*** Opening of Given data ***

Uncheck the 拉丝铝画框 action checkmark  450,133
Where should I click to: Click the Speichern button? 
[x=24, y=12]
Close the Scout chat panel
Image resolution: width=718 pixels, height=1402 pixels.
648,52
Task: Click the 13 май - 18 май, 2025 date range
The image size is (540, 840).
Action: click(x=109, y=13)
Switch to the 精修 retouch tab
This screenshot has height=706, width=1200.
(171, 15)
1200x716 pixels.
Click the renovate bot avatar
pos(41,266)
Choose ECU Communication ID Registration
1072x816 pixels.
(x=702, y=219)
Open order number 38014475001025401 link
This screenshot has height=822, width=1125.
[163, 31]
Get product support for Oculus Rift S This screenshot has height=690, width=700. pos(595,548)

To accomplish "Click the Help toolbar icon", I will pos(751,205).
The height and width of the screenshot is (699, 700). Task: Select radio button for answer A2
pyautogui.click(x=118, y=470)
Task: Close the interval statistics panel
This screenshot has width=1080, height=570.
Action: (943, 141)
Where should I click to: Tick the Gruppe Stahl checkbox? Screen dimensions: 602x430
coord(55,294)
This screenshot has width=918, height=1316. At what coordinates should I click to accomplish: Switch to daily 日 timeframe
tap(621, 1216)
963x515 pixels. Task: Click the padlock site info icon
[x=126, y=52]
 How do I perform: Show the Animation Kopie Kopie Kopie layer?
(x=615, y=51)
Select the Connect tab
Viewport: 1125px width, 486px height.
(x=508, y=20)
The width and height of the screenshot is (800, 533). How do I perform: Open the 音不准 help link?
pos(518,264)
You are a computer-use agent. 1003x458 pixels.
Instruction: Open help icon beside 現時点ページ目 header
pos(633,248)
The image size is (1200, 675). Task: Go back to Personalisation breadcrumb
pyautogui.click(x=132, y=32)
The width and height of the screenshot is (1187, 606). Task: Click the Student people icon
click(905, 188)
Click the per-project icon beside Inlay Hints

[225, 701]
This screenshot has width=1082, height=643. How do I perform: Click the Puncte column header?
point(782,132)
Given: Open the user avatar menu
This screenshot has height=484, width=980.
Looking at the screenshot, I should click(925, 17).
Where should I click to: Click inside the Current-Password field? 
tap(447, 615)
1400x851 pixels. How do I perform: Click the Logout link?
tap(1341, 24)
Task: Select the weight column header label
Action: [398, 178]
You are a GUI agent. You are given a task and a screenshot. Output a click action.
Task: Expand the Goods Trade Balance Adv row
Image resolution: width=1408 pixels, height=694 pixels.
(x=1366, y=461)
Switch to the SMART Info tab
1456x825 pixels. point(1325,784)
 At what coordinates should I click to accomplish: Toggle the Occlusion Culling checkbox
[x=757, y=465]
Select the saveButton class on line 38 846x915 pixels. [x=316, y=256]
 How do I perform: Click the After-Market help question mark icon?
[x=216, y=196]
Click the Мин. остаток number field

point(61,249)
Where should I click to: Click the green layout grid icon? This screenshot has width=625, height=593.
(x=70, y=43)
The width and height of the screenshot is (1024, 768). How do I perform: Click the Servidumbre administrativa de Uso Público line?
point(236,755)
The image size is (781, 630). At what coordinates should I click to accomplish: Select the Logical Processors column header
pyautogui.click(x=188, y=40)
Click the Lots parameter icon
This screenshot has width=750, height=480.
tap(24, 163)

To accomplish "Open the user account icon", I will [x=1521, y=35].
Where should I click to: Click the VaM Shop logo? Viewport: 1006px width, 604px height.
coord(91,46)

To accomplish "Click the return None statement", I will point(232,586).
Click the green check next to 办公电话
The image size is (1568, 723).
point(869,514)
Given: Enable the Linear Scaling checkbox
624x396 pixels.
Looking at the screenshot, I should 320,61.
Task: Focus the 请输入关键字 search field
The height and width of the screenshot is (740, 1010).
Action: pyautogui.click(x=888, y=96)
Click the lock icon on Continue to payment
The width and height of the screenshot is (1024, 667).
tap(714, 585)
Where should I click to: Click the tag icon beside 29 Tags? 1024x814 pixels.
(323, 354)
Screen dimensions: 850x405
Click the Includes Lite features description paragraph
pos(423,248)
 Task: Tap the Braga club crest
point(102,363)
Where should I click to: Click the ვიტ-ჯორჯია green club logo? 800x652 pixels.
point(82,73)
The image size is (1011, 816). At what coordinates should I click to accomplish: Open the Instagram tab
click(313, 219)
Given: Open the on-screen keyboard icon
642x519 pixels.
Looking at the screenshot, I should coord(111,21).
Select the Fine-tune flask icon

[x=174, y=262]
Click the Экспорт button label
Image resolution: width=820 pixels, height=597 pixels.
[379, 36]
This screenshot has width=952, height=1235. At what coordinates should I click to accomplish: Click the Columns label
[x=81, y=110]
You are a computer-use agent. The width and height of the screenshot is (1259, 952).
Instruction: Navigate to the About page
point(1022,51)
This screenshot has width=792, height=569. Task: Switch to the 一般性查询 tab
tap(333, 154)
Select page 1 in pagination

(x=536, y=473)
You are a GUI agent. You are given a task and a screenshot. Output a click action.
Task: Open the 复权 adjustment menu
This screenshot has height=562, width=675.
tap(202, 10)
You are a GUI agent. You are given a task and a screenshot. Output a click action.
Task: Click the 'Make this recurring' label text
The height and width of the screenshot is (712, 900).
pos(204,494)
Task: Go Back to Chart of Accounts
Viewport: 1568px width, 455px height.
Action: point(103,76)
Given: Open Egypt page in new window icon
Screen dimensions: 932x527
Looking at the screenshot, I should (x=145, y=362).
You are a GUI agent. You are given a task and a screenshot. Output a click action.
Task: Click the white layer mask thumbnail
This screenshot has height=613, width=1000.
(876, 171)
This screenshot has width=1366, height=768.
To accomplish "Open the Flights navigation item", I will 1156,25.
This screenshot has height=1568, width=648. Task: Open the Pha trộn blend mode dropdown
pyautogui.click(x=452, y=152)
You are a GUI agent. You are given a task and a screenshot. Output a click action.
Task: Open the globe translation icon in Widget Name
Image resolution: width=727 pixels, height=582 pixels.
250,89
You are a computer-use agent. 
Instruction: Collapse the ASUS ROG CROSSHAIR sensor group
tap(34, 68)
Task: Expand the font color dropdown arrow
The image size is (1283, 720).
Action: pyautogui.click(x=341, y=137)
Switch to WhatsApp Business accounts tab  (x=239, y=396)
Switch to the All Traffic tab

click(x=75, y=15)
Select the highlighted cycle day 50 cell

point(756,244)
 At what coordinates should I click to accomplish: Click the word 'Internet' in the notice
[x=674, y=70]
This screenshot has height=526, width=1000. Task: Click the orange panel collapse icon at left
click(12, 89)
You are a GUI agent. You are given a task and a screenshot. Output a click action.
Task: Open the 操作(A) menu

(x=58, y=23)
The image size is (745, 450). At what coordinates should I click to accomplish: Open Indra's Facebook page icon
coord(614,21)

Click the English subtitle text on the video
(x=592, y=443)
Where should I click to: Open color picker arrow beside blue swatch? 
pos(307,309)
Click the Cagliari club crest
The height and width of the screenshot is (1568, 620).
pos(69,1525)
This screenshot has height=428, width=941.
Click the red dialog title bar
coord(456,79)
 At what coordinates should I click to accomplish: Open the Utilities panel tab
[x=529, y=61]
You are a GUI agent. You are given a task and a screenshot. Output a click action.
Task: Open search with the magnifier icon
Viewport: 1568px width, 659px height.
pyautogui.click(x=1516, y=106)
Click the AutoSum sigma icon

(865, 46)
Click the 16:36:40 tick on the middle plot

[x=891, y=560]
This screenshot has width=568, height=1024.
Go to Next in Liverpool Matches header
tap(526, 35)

*** Close of Given data ***

▶ Exercise details: Transcribe the data in full, keeping every detail.

▶ Solved problem:
Uncheck the 拉丝铝画框 action checkmark  450,133
Where should I click to: Click the Speichern button? 
[x=24, y=12]
Close the Scout chat panel
Image resolution: width=718 pixels, height=1402 pixels.
648,52
Task: Click the 13 май - 18 май, 2025 date range
The image size is (540, 840).
Action: click(x=109, y=13)
Switch to the 精修 retouch tab
This screenshot has height=706, width=1200.
(171, 15)
1200x716 pixels.
Click the renovate bot avatar
pos(41,266)
Choose ECU Communication ID Registration
1072x816 pixels.
(x=702, y=219)
Open order number 38014475001025401 link
This screenshot has height=822, width=1125.
[163, 31]
Get product support for Oculus Rift S This screenshot has height=690, width=700. pos(595,548)

To accomplish "Click the Help toolbar icon", I will pos(751,205).
The height and width of the screenshot is (699, 700). Task: Select radio button for answer A2
pyautogui.click(x=118, y=470)
Task: Close the interval statistics panel
This screenshot has width=1080, height=570.
Action: (943, 141)
Where should I click to: Tick the Gruppe Stahl checkbox? Screen dimensions: 602x430
coord(55,294)
This screenshot has width=918, height=1316. At what coordinates should I click to accomplish: Switch to daily 日 timeframe
tap(621, 1216)
963x515 pixels. Task: Click the padlock site info icon
[x=126, y=52]
 How do I perform: Show the Animation Kopie Kopie Kopie layer?
(x=615, y=51)
Select the Connect tab
Viewport: 1125px width, 486px height.
(x=508, y=20)
The width and height of the screenshot is (800, 533). How do I perform: Open the 音不准 help link?
pos(518,264)
You are a computer-use agent. 1003x458 pixels.
Instruction: Open help icon beside 現時点ページ目 header
pos(633,248)
The image size is (1200, 675). Task: Go back to Personalisation breadcrumb
pyautogui.click(x=132, y=32)
The width and height of the screenshot is (1187, 606). Task: Click the Student people icon
click(905, 188)
Click the per-project icon beside Inlay Hints

[225, 701]
This screenshot has width=1082, height=643. How do I perform: Click the Puncte column header?
point(782,132)
Given: Open the user avatar menu
This screenshot has height=484, width=980.
Looking at the screenshot, I should click(925, 17).
Where should I click to: Click inside the Current-Password field? 
tap(447, 615)
1400x851 pixels. How do I perform: Click the Logout link?
tap(1341, 24)
Task: Select the weight column header label
Action: [398, 178]
You are a GUI agent. You are given a task and a screenshot. Output a click action.
Task: Expand the Goods Trade Balance Adv row
Image resolution: width=1408 pixels, height=694 pixels.
(x=1366, y=461)
Switch to the SMART Info tab
1456x825 pixels. point(1325,784)
 At what coordinates should I click to accomplish: Toggle the Occlusion Culling checkbox
[x=757, y=465]
Select the saveButton class on line 38 846x915 pixels. [x=316, y=256]
 How do I perform: Click the After-Market help question mark icon?
[x=216, y=196]
Click the Мин. остаток number field

point(61,249)
Where should I click to: Click the green layout grid icon? This screenshot has width=625, height=593.
(x=70, y=43)
The width and height of the screenshot is (1024, 768). How do I perform: Click the Servidumbre administrativa de Uso Público line?
point(236,755)
The image size is (781, 630). At what coordinates should I click to accomplish: Select the Logical Processors column header
pyautogui.click(x=188, y=40)
Click the Lots parameter icon
This screenshot has width=750, height=480.
tap(24, 163)

To accomplish "Open the user account icon", I will [x=1521, y=35].
Where should I click to: Click the VaM Shop logo? Viewport: 1006px width, 604px height.
coord(91,46)

To accomplish "Click the return None statement", I will point(232,586).
Click the green check next to 办公电话
The image size is (1568, 723).
point(869,514)
Given: Enable the Linear Scaling checkbox
624x396 pixels.
Looking at the screenshot, I should 320,61.
Task: Focus the 请输入关键字 search field
The height and width of the screenshot is (740, 1010).
Action: pyautogui.click(x=888, y=96)
Click the lock icon on Continue to payment
The width and height of the screenshot is (1024, 667).
tap(714, 585)
Where should I click to: Click the tag icon beside 29 Tags? 1024x814 pixels.
(323, 354)
Screen dimensions: 850x405
Click the Includes Lite features description paragraph
pos(423,248)
 Task: Tap the Braga club crest
point(102,363)
Where should I click to: Click the ვიტ-ჯორჯია green club logo? 800x652 pixels.
point(82,73)
The image size is (1011, 816). At what coordinates should I click to accomplish: Open the Instagram tab
click(313, 219)
Given: Open the on-screen keyboard icon
642x519 pixels.
Looking at the screenshot, I should coord(111,21).
Select the Fine-tune flask icon

[x=174, y=262]
Click the Экспорт button label
Image resolution: width=820 pixels, height=597 pixels.
[379, 36]
This screenshot has width=952, height=1235. At what coordinates should I click to accomplish: Click the Columns label
[x=81, y=110]
You are a computer-use agent. The width and height of the screenshot is (1259, 952).
Instruction: Navigate to the About page
point(1022,51)
This screenshot has width=792, height=569. Task: Switch to the 一般性查询 tab
tap(333, 154)
Select page 1 in pagination

(x=536, y=473)
You are a GUI agent. You are given a task and a screenshot. Output a click action.
Task: Open the 复权 adjustment menu
This screenshot has height=562, width=675.
tap(202, 10)
You are a GUI agent. You are given a task and a screenshot. Output a click action.
Task: Click the 'Make this recurring' label text
The height and width of the screenshot is (712, 900).
pos(204,494)
Task: Go Back to Chart of Accounts
Viewport: 1568px width, 455px height.
Action: point(103,76)
Given: Open Egypt page in new window icon
Screen dimensions: 932x527
Looking at the screenshot, I should (x=145, y=362).
You are a GUI agent. You are given a task and a screenshot. Output a click action.
Task: Click the white layer mask thumbnail
This screenshot has height=613, width=1000.
(876, 171)
This screenshot has width=1366, height=768.
To accomplish "Open the Flights navigation item", I will 1156,25.
This screenshot has height=1568, width=648. Task: Open the Pha trộn blend mode dropdown
pyautogui.click(x=452, y=152)
You are a GUI agent. You are given a task and a screenshot. Output a click action.
Task: Open the globe translation icon in Widget Name
Image resolution: width=727 pixels, height=582 pixels.
250,89
You are a computer-use agent. 
Instruction: Collapse the ASUS ROG CROSSHAIR sensor group
tap(34, 68)
Task: Expand the font color dropdown arrow
The image size is (1283, 720).
Action: pyautogui.click(x=341, y=137)
Switch to WhatsApp Business accounts tab  (x=239, y=396)
Switch to the All Traffic tab

click(x=75, y=15)
Select the highlighted cycle day 50 cell

point(756,244)
 At what coordinates should I click to accomplish: Click the word 'Internet' in the notice
[x=674, y=70]
This screenshot has height=526, width=1000. Task: Click the orange panel collapse icon at left
click(12, 89)
You are a GUI agent. You are given a task and a screenshot. Output a click action.
Task: Open the 操作(A) menu

(x=58, y=23)
The image size is (745, 450). At what coordinates should I click to accomplish: Open Indra's Facebook page icon
coord(614,21)

Click the English subtitle text on the video
(x=592, y=443)
Where should I click to: Open color picker arrow beside blue swatch? 
pos(307,309)
Click the Cagliari club crest
The height and width of the screenshot is (1568, 620).
pos(69,1525)
This screenshot has height=428, width=941.
Click the red dialog title bar
coord(456,79)
 At what coordinates should I click to accomplish: Open the Utilities panel tab
[x=529, y=61]
You are a GUI agent. You are given a task and a screenshot. Output a click action.
Task: Open search with the magnifier icon
Viewport: 1568px width, 659px height.
pyautogui.click(x=1516, y=106)
Click the AutoSum sigma icon

(865, 46)
Click the 16:36:40 tick on the middle plot

[x=891, y=560]
This screenshot has width=568, height=1024.
Go to Next in Liverpool Matches header
tap(526, 35)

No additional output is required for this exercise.